Von Dieter Buhl

Das Echo war weniger schrill als gewöhnlich, dafür schallte es aus den unterschiedlichsten Richtungen. Während das linke Lager den neuesten Konzentrationscoup im westdeutschen Pressewesen nur gedämpft kritisierte, verkündeten CDU und Verleger diesmal deutlicher ihr Unbehagen. Da aus dem sonst um die Meinungsvielfalt so besorgten Bundesinnenministerium gar lobende Worte über die Kooperation zwischen der Westdeutschen Allgemeinen Zeitung (WAZ) und der Neuen Ruhr Zeitung (NRZ) zu hören waren, drängt sich die Frage auf, welches Urteil denn nun der Zeitungsehe im Ruhrgebiet gebührt: Ist sie verdammenswert oder nachahmungswürdig?

Wie die Bewertung dieses jüngsten Presseverbundes schließlich auch ausfällt, über eines läßt sich nicht streiten: Die Umstände seines Entstehens sind ein Skandal.
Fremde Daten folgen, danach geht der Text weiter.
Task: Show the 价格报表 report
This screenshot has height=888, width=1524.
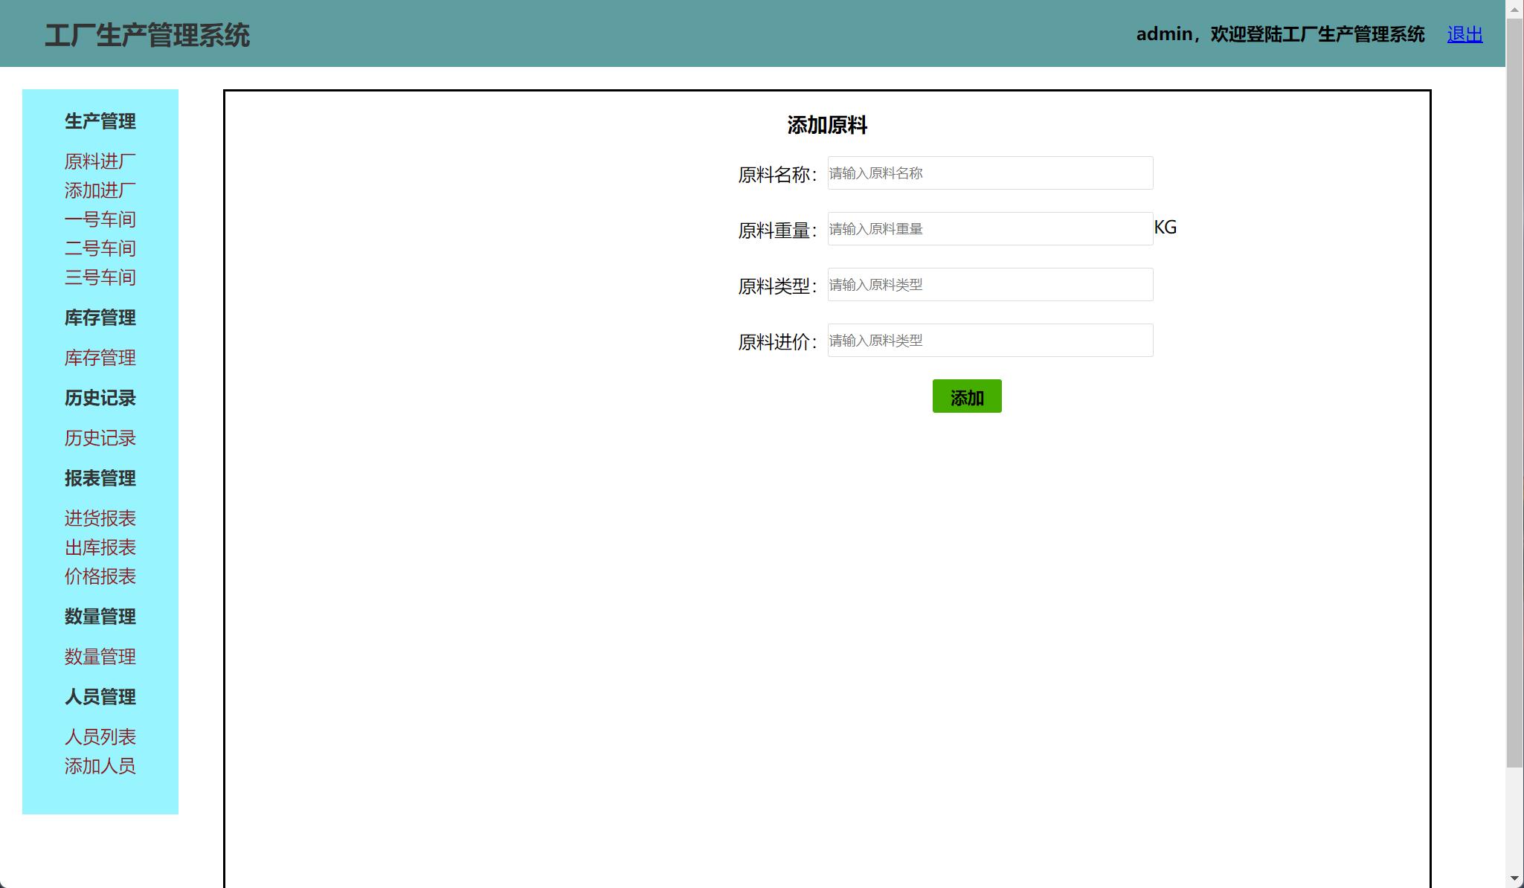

Es war wie bei so vielen ähnlichen Gelegenheiten zuvor – Geheimnistuerei, Beruhigungsmanöver und Dementis bis zum Schluß. Wenn das Sujet nicht so ernst wäre, könnte man sich an den Ablauf gängiger Bauernschwänke erinnert fühlen: Erst streiten sie sich, dann zieren sie sich, am Ende aber kriegen sie sich doch. Derlei Verwirrspiele der Verlagsherren müssen einen Berufsstand erschüttern, für den das Streben nach Transparenz einer der wichtigsten Leitsätze ist.

Dabei war, bei allem Verständnis für diskretes Geschäftsgebaren, das Ergebnis der Essener Kungelei unausweichlich. Seit Jahren schon stand die Essener NRZ auf der Krankenliste der deutschen Presse. Einem Blatt, das in den Großstädten der Ruhr und der Rheinschiene auf Platz zwei, wenn nicht gar drei krebste, war keine gute Zukunft zu prophezeien.
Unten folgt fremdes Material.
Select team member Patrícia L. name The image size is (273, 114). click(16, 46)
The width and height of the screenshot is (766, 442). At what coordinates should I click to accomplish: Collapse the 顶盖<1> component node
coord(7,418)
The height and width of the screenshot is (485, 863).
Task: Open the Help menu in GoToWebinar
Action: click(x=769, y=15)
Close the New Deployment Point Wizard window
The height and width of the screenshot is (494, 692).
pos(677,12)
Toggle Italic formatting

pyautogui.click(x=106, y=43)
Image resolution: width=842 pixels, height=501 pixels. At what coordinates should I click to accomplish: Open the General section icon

Kritiker des Expansionsdranges der WAZ übersehen jetzt, daß diese Strukturschwächen der Neuen Ruhr/Rhein Zeitung zum großen Teil selbstverschuldet waren. NRZ-Verleger Oppenberg hat ein sozialdemokratisches Mitspracherecht bei seiner Zeitung immer energisch bestritten. Im Gegensatz zu SPD-Blättern brauchte die NRZ daher bei ihrer Verbreitungsstrategie auf die Wünsche der Parteiführung oder der örtlichen Funktionäre keine Rücksicht zu nehmen. Mit anderen Worten: Die Zeitung konnte nach wirtschaftlichen Gesichtspunkten verbreitet werden und mußte als Nachrichtenorgan der SPD nicht auch in der Diaspora erscheinen. Oppenberg muß sich deshalb fragen lassen, warum er seinen Startvorsprung als einer der ersten Lizenzträger im Revier nicht besser nutzte.
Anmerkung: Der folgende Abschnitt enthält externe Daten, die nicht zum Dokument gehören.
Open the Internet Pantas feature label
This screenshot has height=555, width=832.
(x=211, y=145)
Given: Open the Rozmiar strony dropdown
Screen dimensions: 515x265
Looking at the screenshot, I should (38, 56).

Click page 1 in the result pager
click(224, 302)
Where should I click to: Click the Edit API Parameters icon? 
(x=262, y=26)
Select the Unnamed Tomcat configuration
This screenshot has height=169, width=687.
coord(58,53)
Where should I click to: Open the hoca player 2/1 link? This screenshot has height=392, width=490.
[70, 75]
Aufstieg und Fall der NRZ sind exemplarisch für das Schicksal einer ganzen Reihe von Revier-Zeitungen. Auch angesichts des wachsenden Riesen WAZ waren die kleinen Pressekönige nicht zu nutzbringender Zusammenarbeit bereit. Die Versuche der potenteren WAZ-Konkurrenten, kostensparende Kooperationsmodelle im Bereich von Redaktion, Technik, Vertrieb und Anzeigengeschäft zu zimmern, sind immer wieder an der Eigenbrödelei der Verleger gescheitert. Ihr Motto lautete offenbar: Lieber klein, aber allein.

Quittungen für diese Engstirnigkeit wurden schon häufiger präsentiert. Erst streckte rund ein Dutzend lokaler Postillen im Revier vor der Westdeutschen Allgemeinen die Arme. Dann wurden chronische Fehler in der Verlagspolitik und die akuten Belastungen durch enorme Einnahmeverluste auch den Regionalblättern zum Verhängnis. Nach der Dortmunder Westfälischen Rundschau (Auflage 230 000) mußte sich nun auch die NRZ (250 000) unter den Schirm der „Allgemeinen“ (nach Angaben ihres Verlagsleiters beträgt die Auflage 650 000) flüchten. Im Regen bleiben als letztes wichtiges und unabhängiges Blatt im Ruhrgebiet die Ruhrnachrichten (230 000) in Dortmund.